Now if you look back at the GIF from the eighth minute, you can see that Sterling seems to jerk his body backwards as if to realize that this is one of the times when he is supposed to be checking to the ball instead of breaking into the channels. The same happens below.
He points forward again and wants Jordan Henderson to play an almost impossible ball between the center backs with the outside of his right foot. It’s a good idea from Sterling and it most likely stems from his desire to make runs past defenders, but he will have to learn to hold his runs a little bit.

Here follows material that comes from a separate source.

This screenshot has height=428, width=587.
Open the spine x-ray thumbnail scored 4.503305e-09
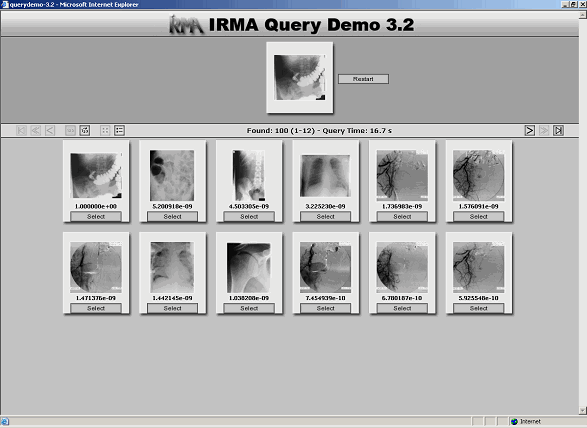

Above is an example of that, but in a different circumstance. Sterling dashes along with Coutinho, who is making a run to the byline and looking to shoot or slide the ball into the center. The best strikers are able to hold their runs up and know how to manipulate pockets of space inside the box.
As Sterling keeps going, he creates a tougher angle for Coutinho to find him, and you just think that perhaps if Sterling held his run a little bit, the Brazilian would have been able to find his teammate at the top of the penalty box.
This is just an observation of Sterling and something he’ll pick up on over time.
Obviously, he and Diego Costa, who is one of the top strikers in world at the moment, are two very different players, but if you look into how Costa uses space in the box, that’s something Sterling can learn from. An example of that comes from Costa’s first Premier League goal, which came against Burnley. He doesn’t keep going to goal, because he realizes that he has space and that perhaps if he holds back a little bit, he becomes a better option for the cross. He also gives himself the chance to clean up some garbage, which he does.
If Sterling continues to play up top and he gets good instruction in training, this is something he should be able to pick up – not necessarily to the extent of Costa, but it should benefit his positioning.
Until then, running is going to be his game and it’s encouraging to see that he’s eager to work hard to get the ball, because his runs are going to help him and his teammates. Below, watch how his run forces the Bournemouth back four to drop back.
It’s another good run from Sterling and the England man could be the way forward for Liverpool’s striking problems until Sturridge returns.